START Available data

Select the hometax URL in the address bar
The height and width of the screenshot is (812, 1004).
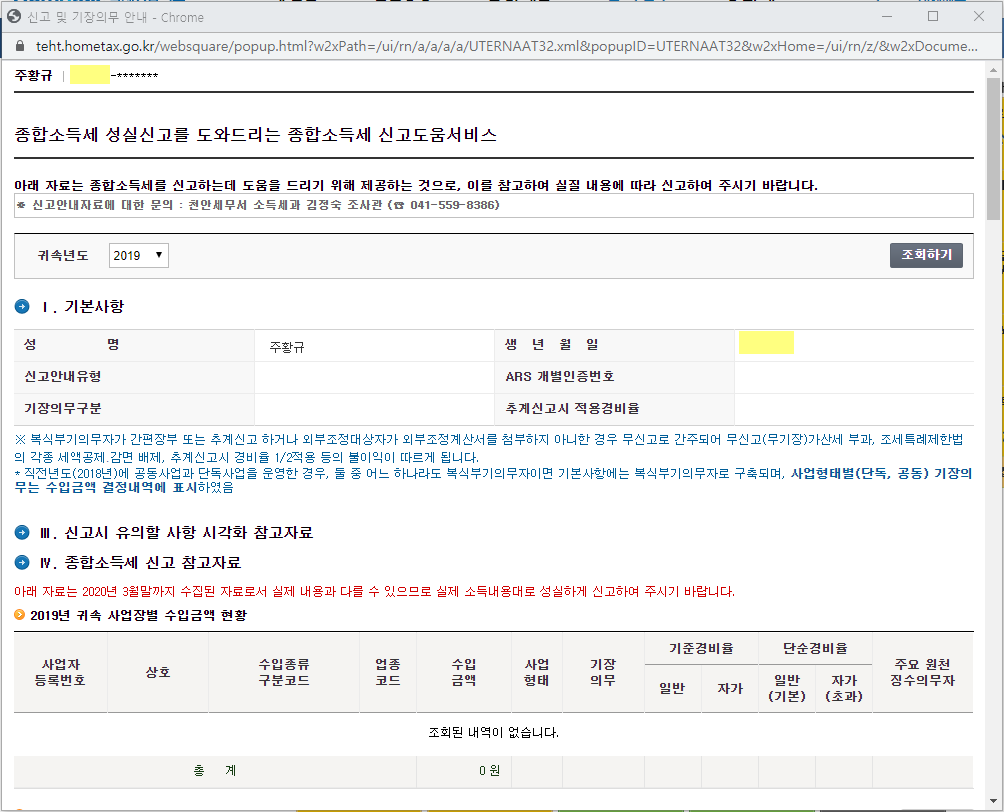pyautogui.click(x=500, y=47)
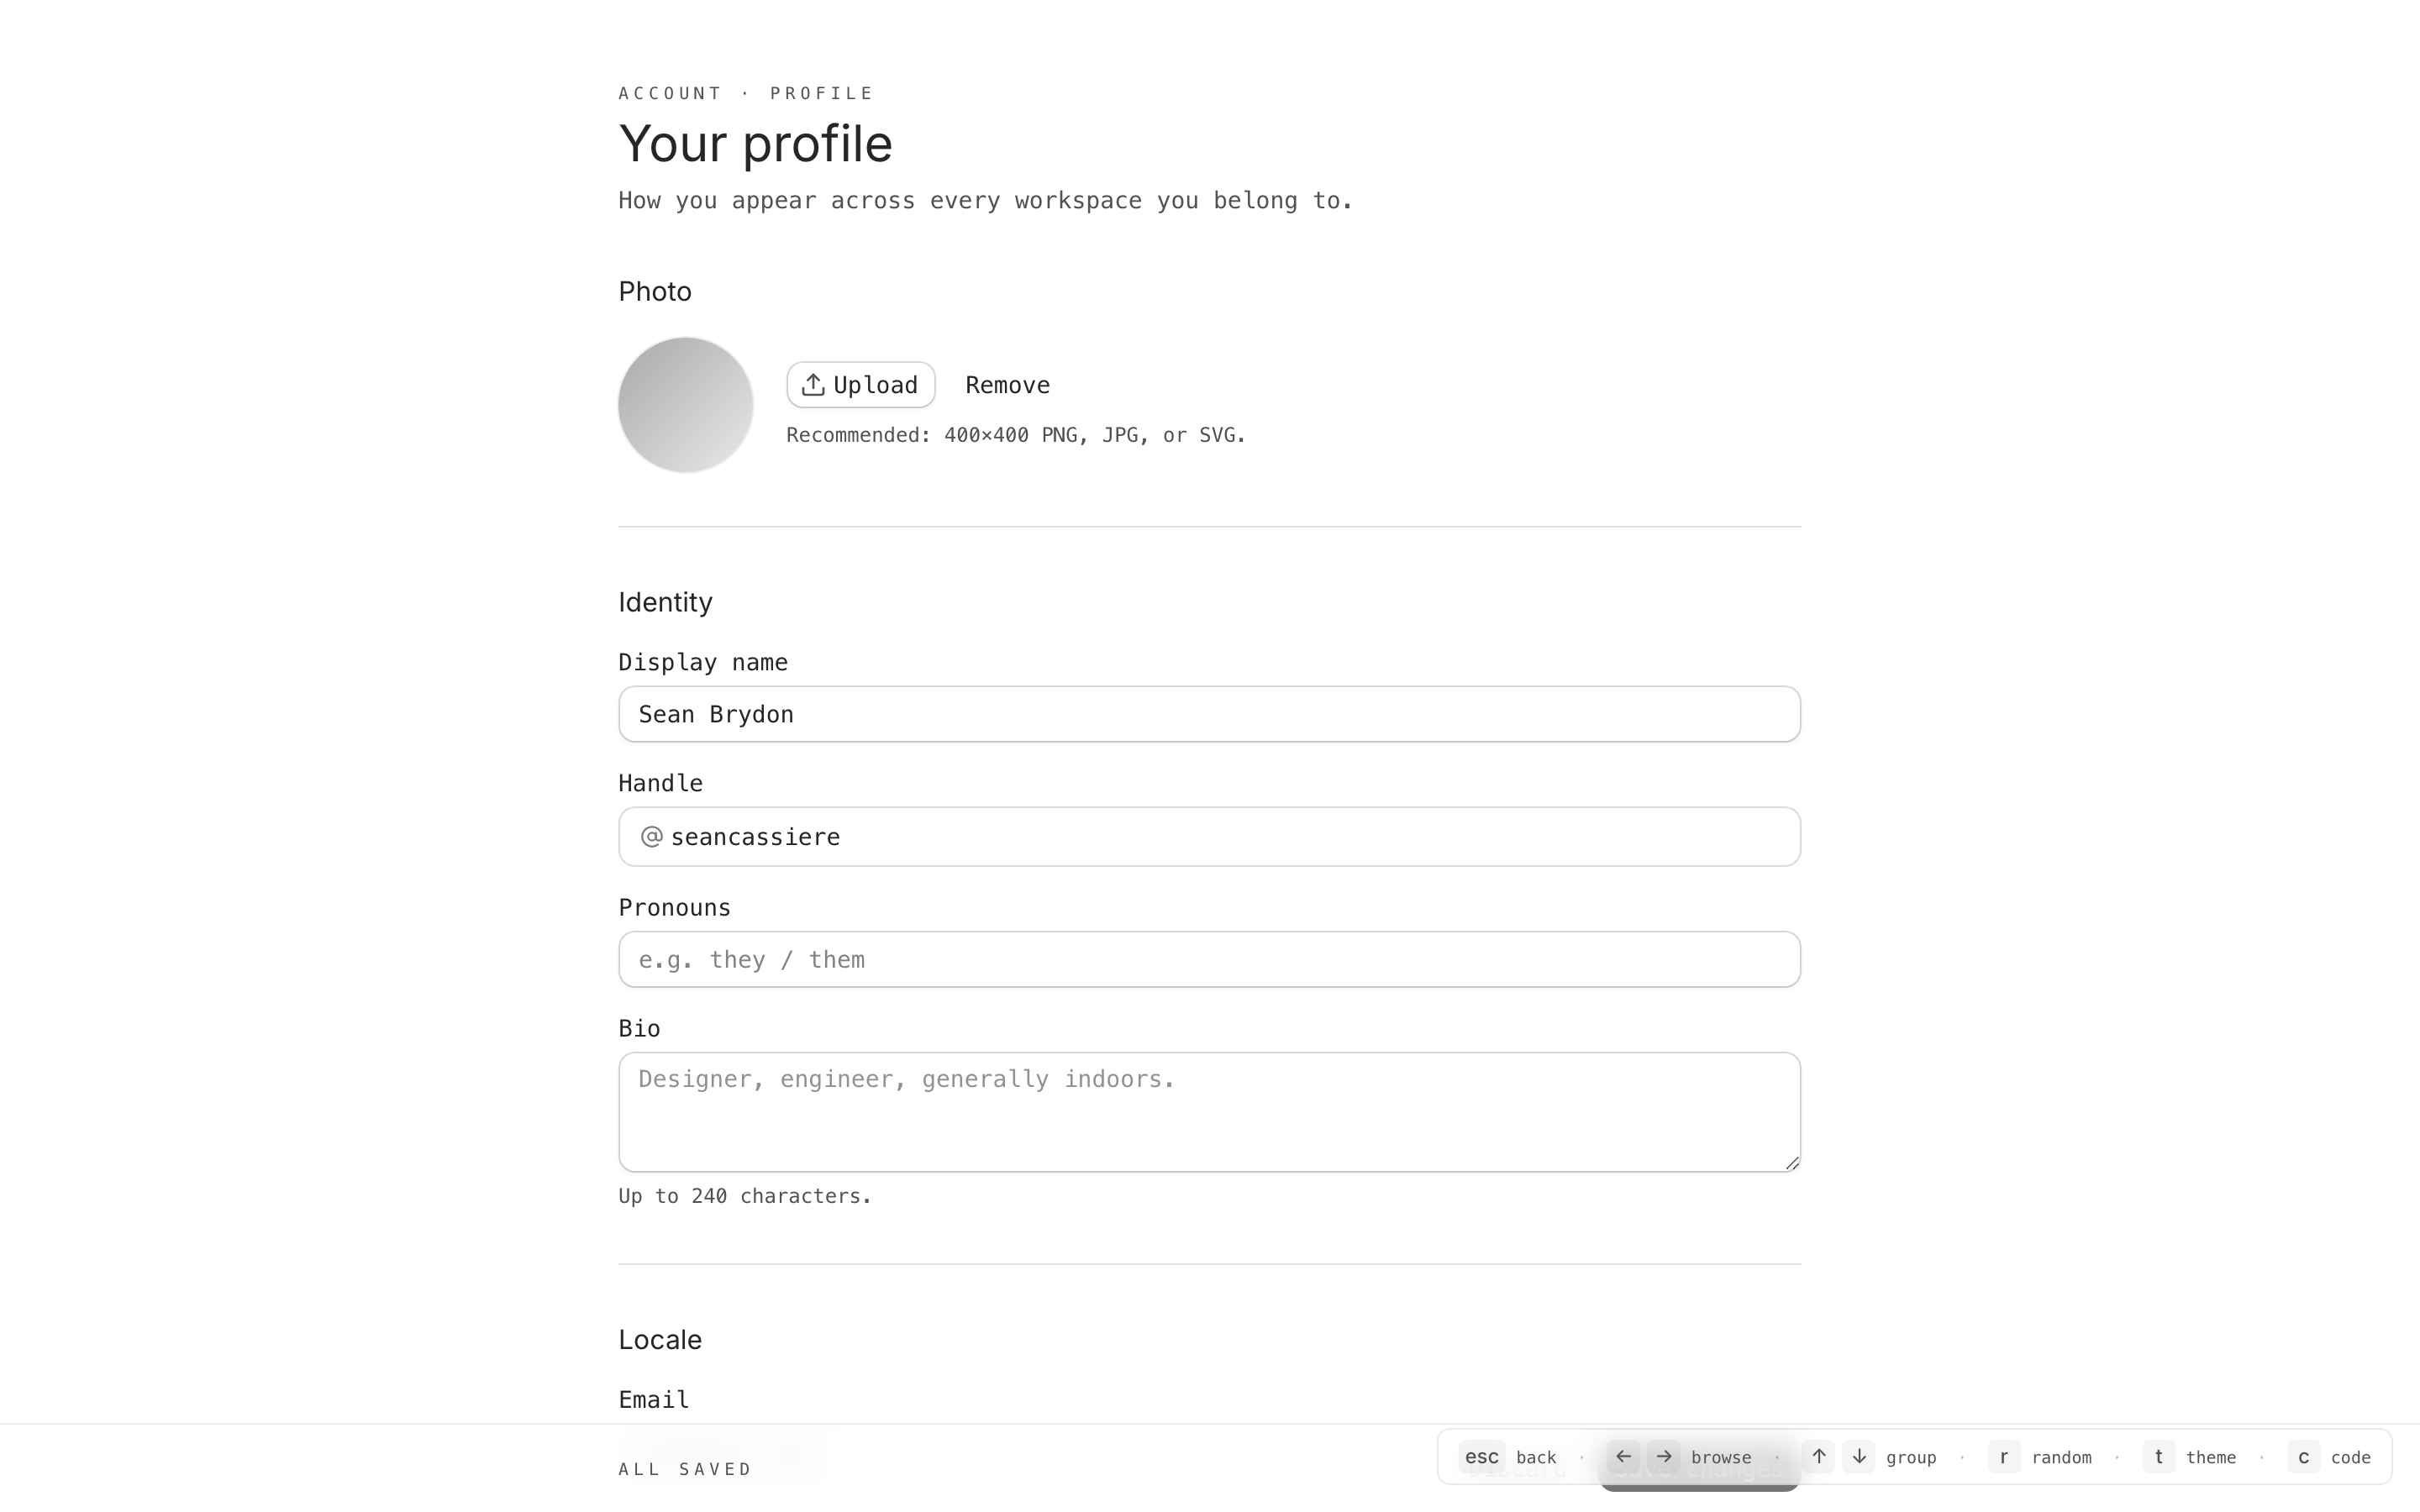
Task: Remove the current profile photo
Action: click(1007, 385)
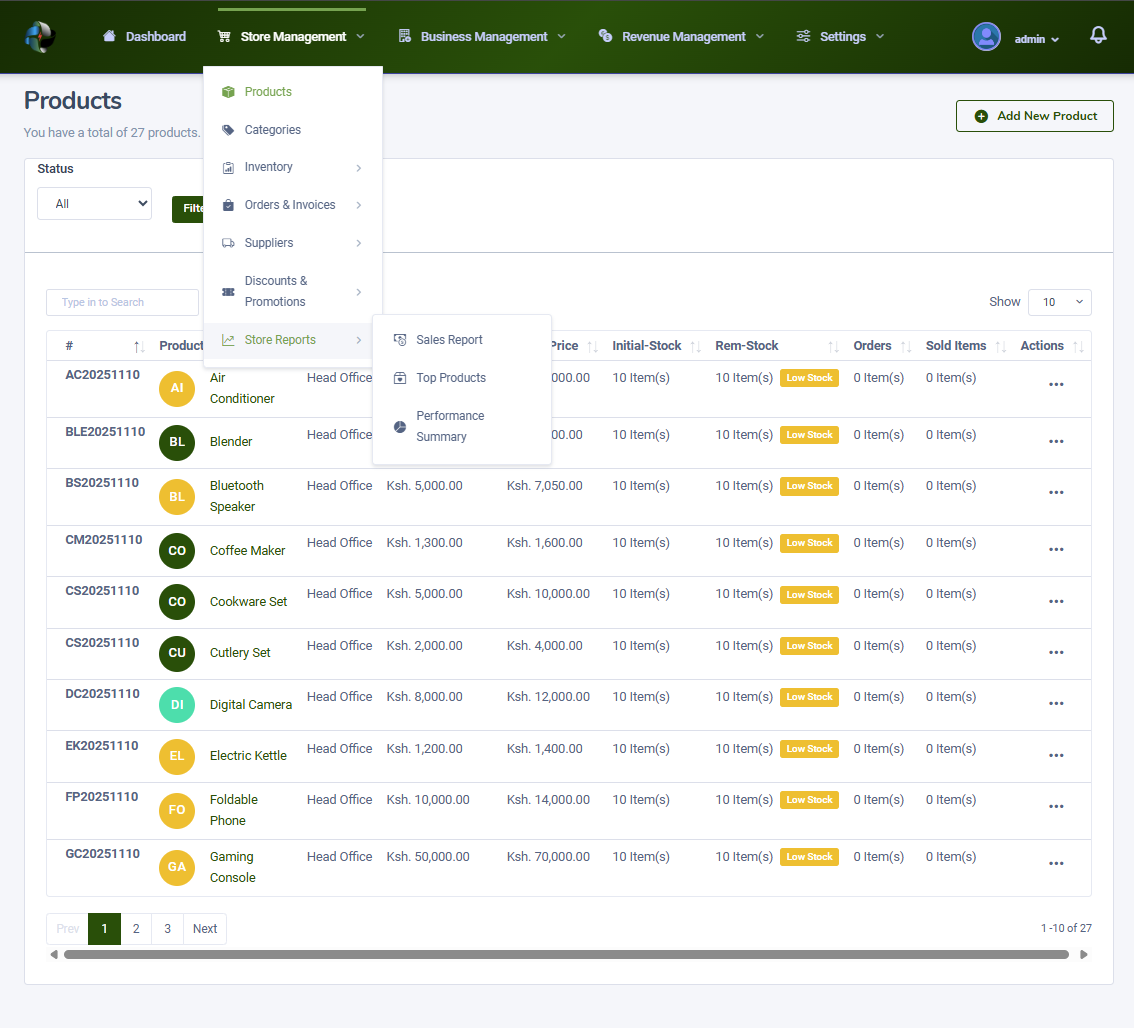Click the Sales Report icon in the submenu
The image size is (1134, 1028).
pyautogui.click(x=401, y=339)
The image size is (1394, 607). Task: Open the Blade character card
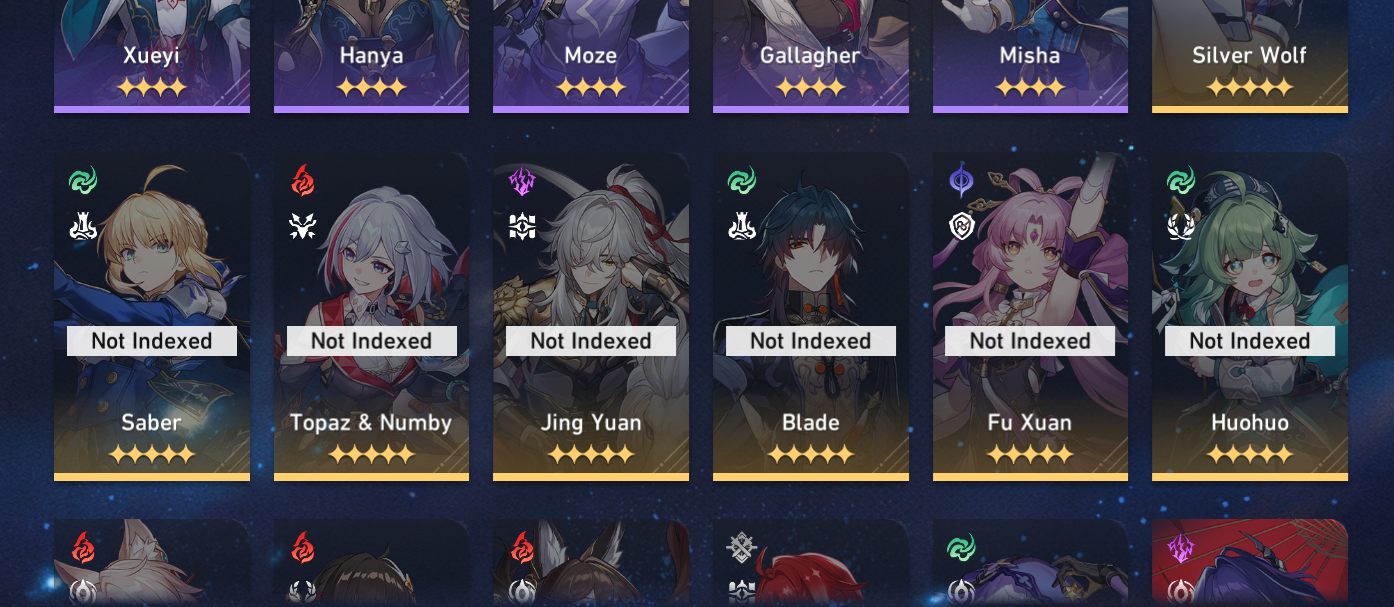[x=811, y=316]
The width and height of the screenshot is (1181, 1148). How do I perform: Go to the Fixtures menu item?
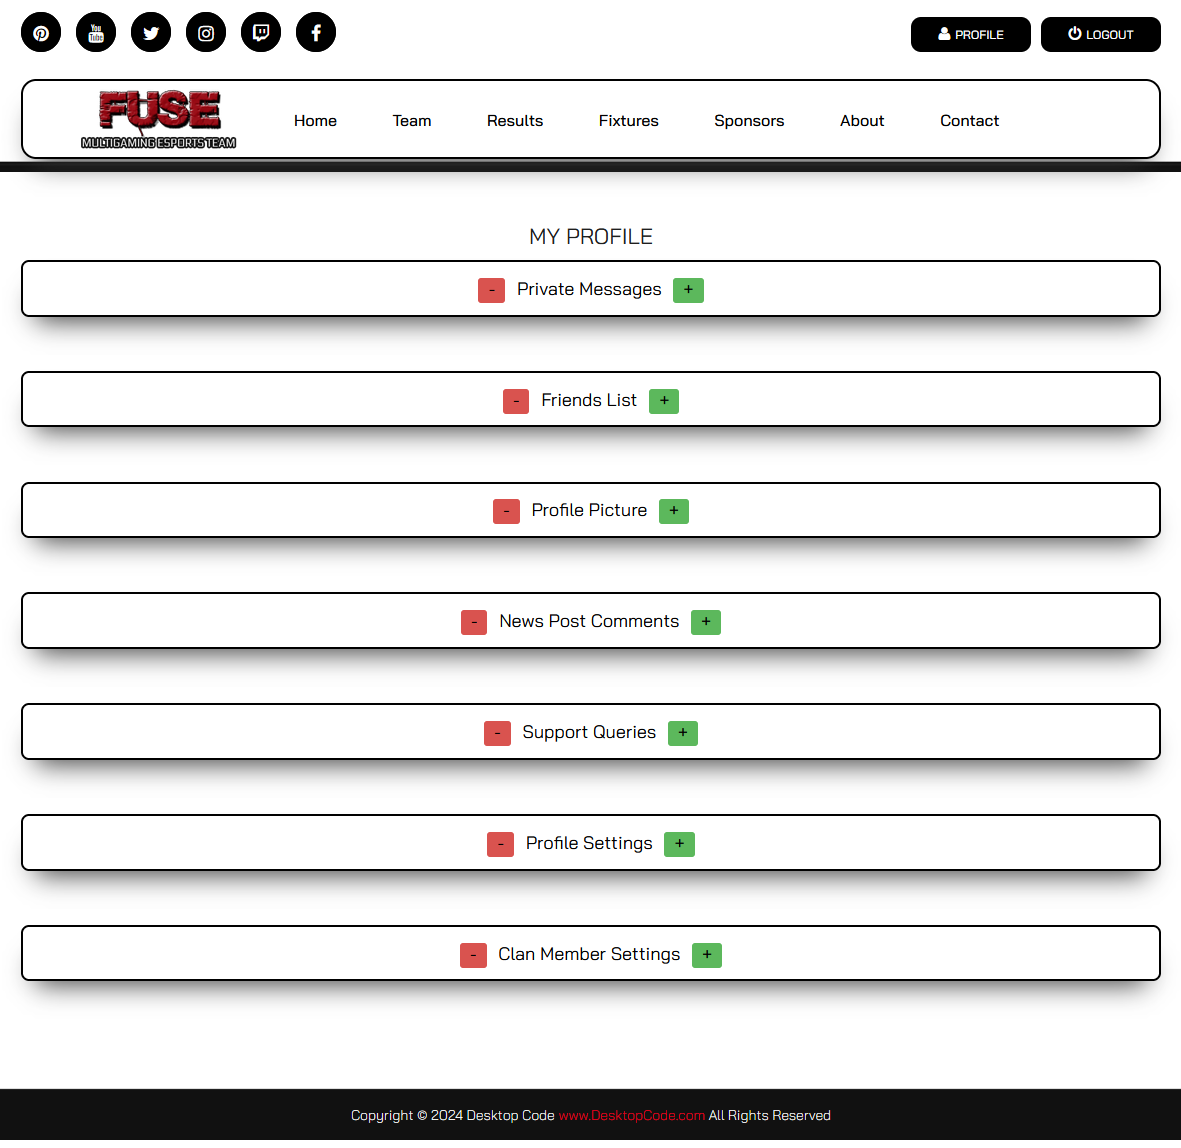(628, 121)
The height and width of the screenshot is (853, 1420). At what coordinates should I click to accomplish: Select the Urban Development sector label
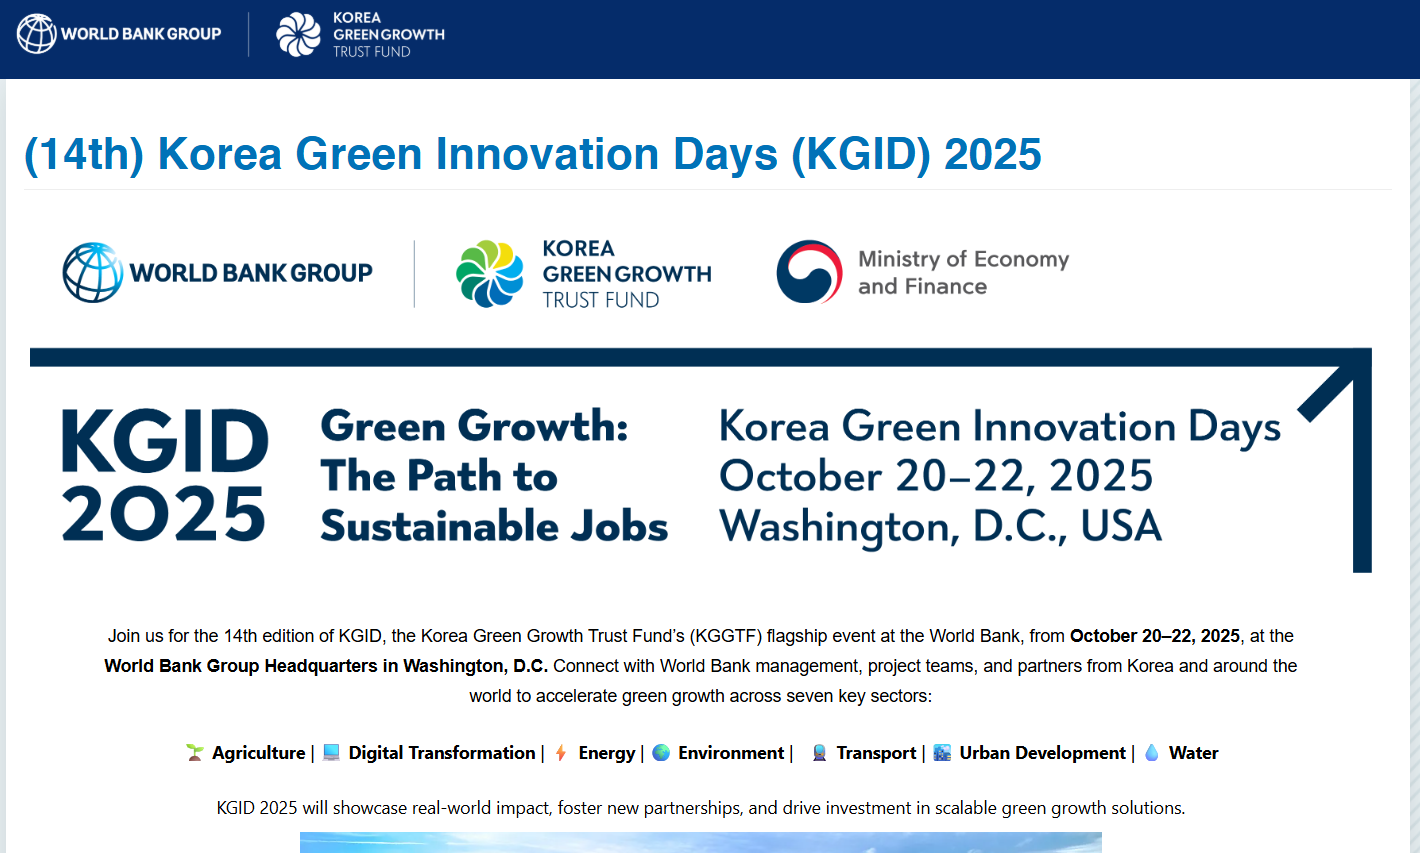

END Available data

Exercise -> Filter the entries above and copy only the lines that hold "Select".

Response below ->
Select the hometax URL in the address bar
The height and width of the screenshot is (853, 1420). At what coordinates should I click to accomplish: Select the Urban Development sector label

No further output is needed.